The connection between your tummy troubles, anxiety and mood

Something I generally don’t talk about is the fact that I’m gluten sensitive.

Most people never know I have a problem unless they’ve been to a restaurant with me and see how I scour the menu and ask the server lots of questions to determine whether the food is going to cause a reaction.

Even in small amounts, gluten can make me bloated, cause my stomach to cramp and even send me running for the nearest restroom. It can also ruin a great mood and peak my anxiety out of the blue.

It’s not surprising considering that research has shown gluten affects the brain causing neurological symptoms and contributing to major mental health issues like depression, anxiety and schizophrenia.

When the colon is damaged by gluten, it makes sense that the important gut-brain connection would also suffer.

Now, thanks to a study by researchers at the School of Medical Sciences at University of Örebro, Sweden, there’s something those of us who are sensitive to gluten can do to help prevent the protein’s effects…

Breaking down gluten

Previous studies had shown that an enzyme known as aspergillus niger-derived prolyl endoprotease or AN-PEP could break down gluten when given through a feeding tube.

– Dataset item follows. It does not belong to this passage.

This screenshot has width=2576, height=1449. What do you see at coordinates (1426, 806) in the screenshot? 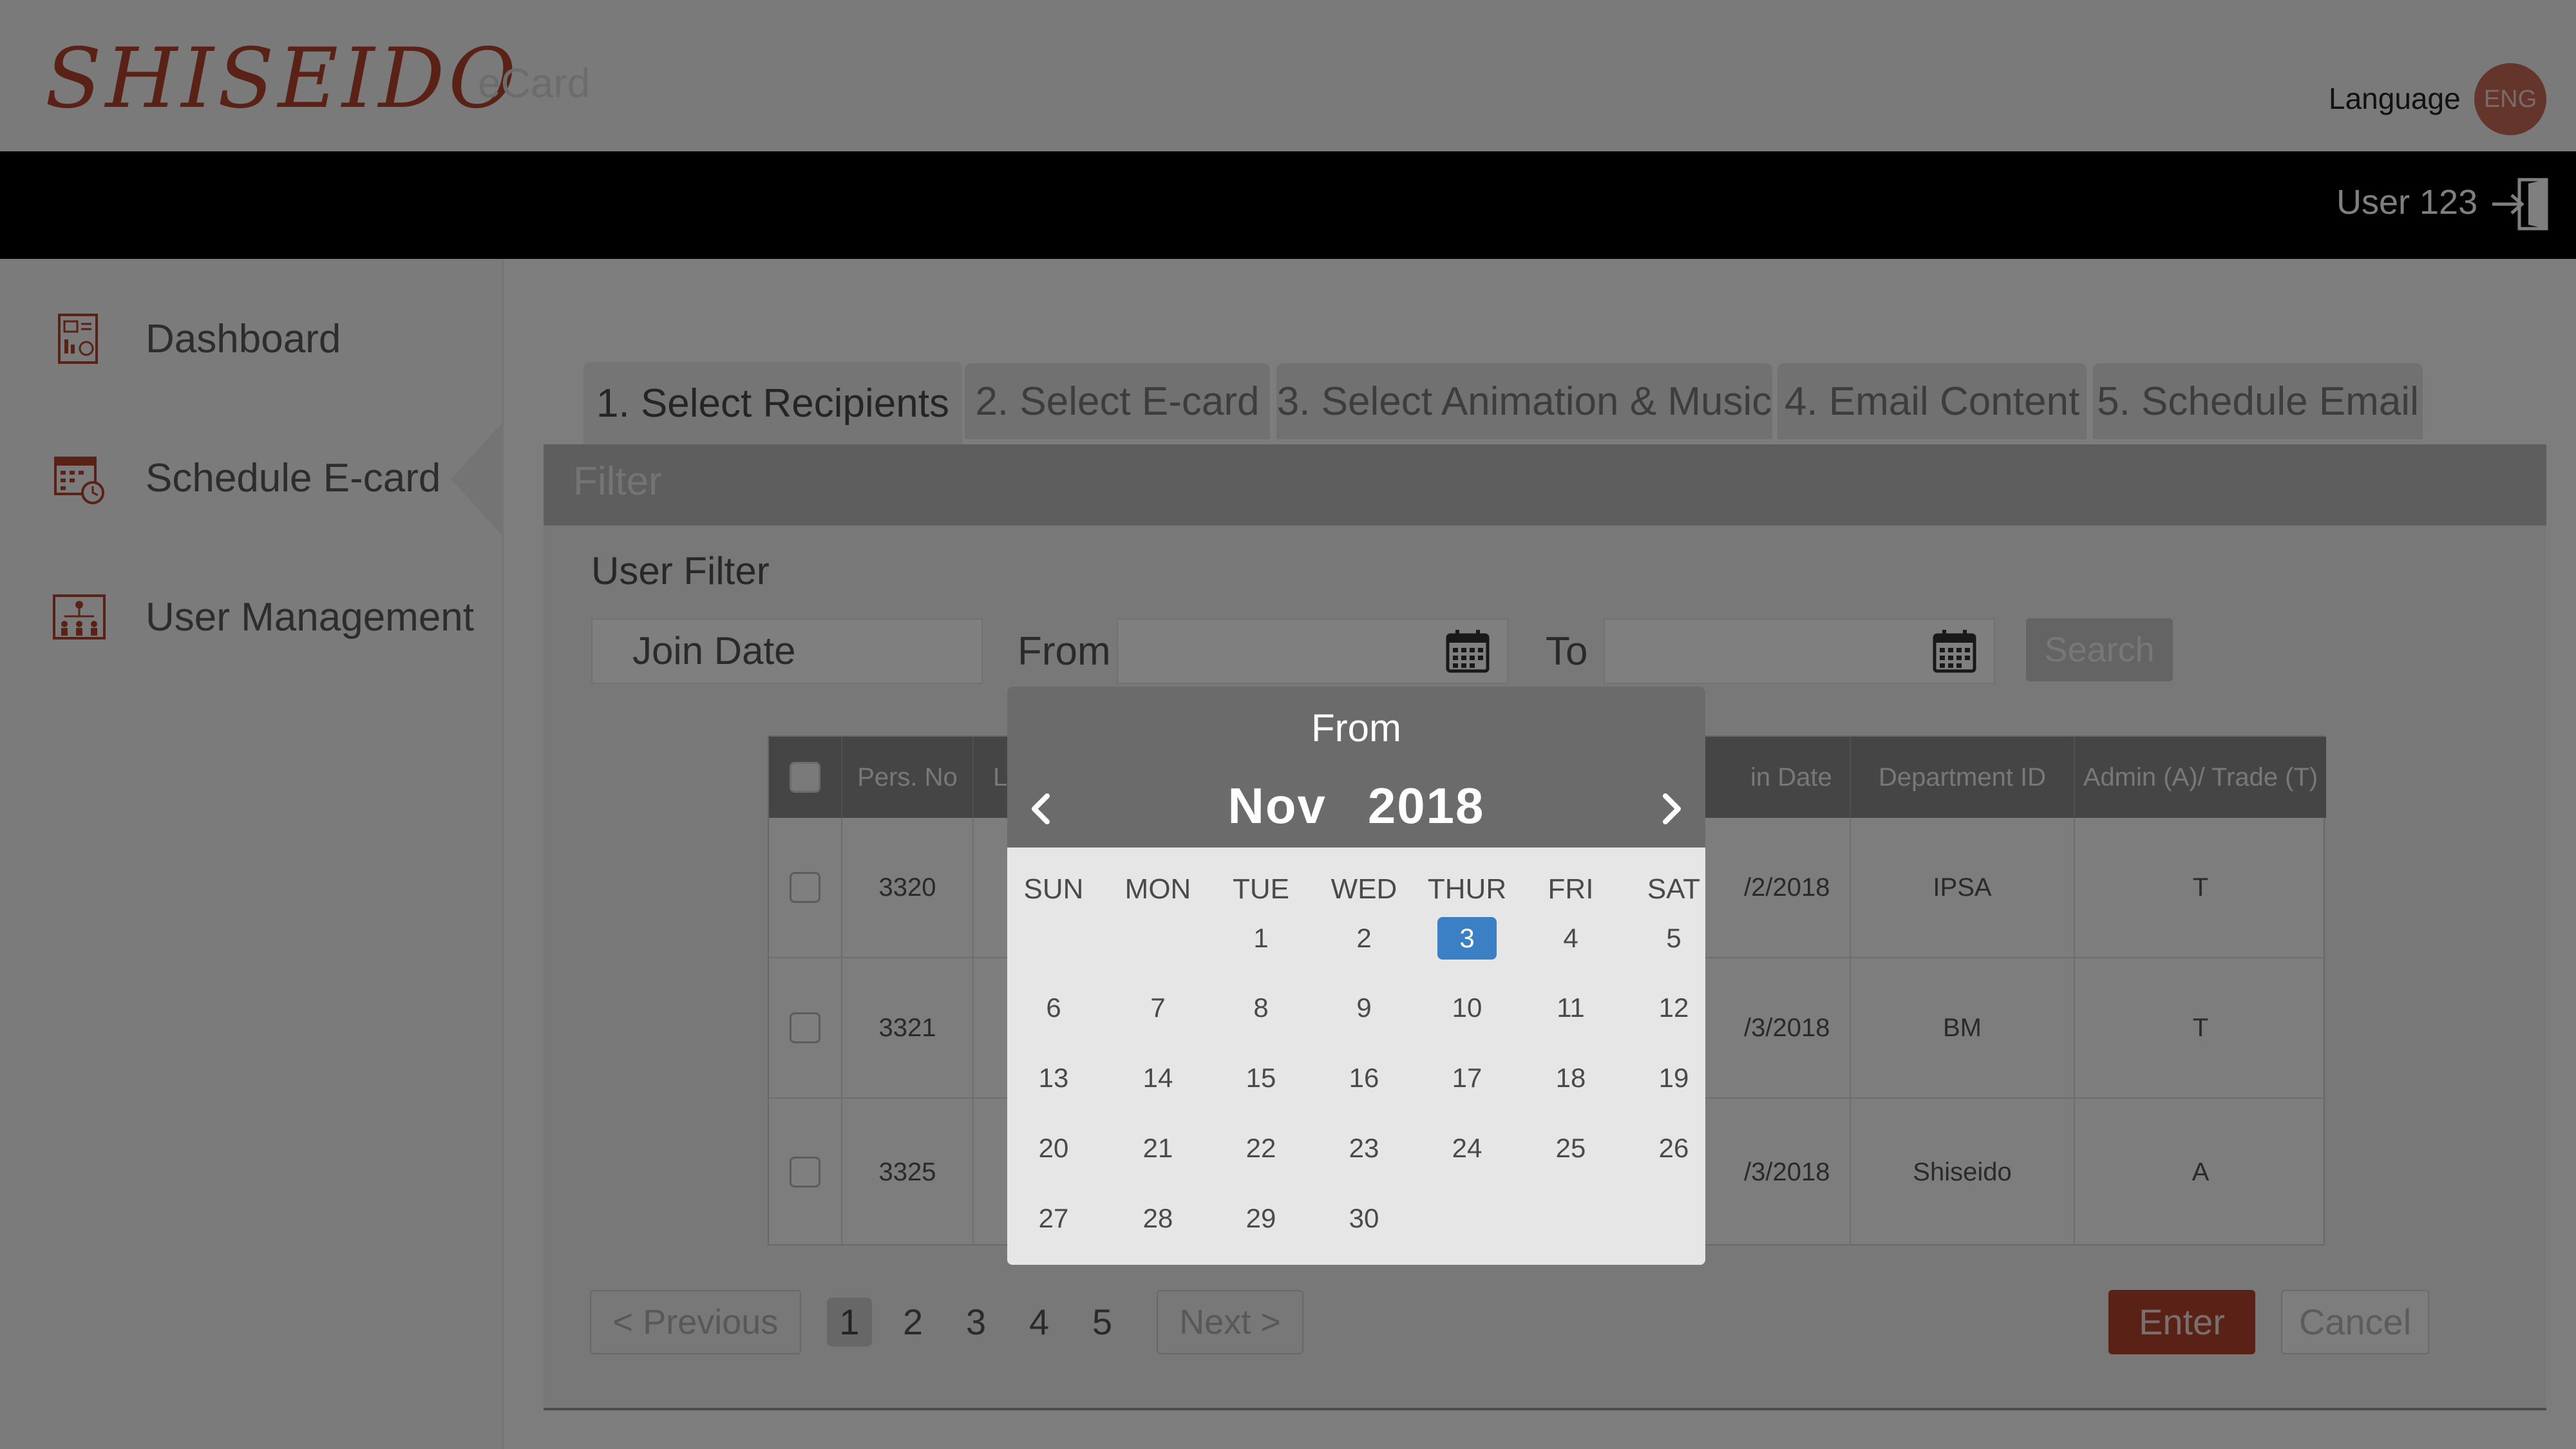
I see `year-label: 2018` at bounding box center [1426, 806].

But who wants to be hooked up to a feeding tube?

So, the Swedish scientists decided to test it out in patients who simply swallowed it when they consumed gluten.

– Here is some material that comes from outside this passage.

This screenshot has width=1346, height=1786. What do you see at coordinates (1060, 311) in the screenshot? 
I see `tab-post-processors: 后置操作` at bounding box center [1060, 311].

The patients either took a high dose or a low dose of the enzyme or a placebo with their gluten meal. The researchers then measured gluten levels in their stomach and small intestine over the course of three hours.

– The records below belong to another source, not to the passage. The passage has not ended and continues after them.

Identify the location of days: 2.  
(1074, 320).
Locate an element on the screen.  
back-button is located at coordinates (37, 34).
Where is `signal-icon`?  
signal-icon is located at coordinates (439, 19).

The study showed the enzyme was successful at breaking down gluten.

In fact, the researchers found that gluten levels in both dosage groups were 85 percent lower than in the placebo group. Once the food reached the duodenum, the results were even better; gluten levels reduced by 81 percent in the high dose group and 87 percent in the low dose group versus placebo.

“This substance allows gluten-sensitive patients to feel safer, for example, when they are out with friends at a restaurant and can’t be sure whether something is 100 percent gluten-free,” said Julia König, Ph.D., the study’s lead author and postdoctoral research fellow at the School of Medical Sciences at University of Örebro, Sweden. “Since even small amounts of gluten can affect gluten-sensitive patients, this supplement can play an important role in addressing the residual gluten that is often the cause of uncomfortable symptoms.”

This could be a game-changer for gluten-sensitive patients… allowing us to worry less and have small amounts of gluten without suffering!

More enzymatic help for gluten sensitivities

In addition to AN-PEP, there are other enzymes shown to help people sensitive to gluten. These include:

  • Glutalytic® — A powerful proteolytic enzyme that breaks down 10mg of gluten per capsule before it enters your digestive tract. The average three-meal-a-day American diet contains 10-40 grams of gluten.
  • Bromelain — A protein-digesting enzyme that helps to support digestive comfort after consumption of common food irritants like gluten. It’s also been shown to calm inflammation that can cause your stomach to cramp and ache.
  • Papain — A protein-devouring enzyme, it helps digest gluten peptides to protect you from unwanted after-meal side effects like cramping, constipation, diarrhea, bloating and gas.

Gluten sensitivity has been tied to all sorts of annoying health issues, thanks to even the smallest amount in the food you eat. It’s time to take control back of your body and mind without worry!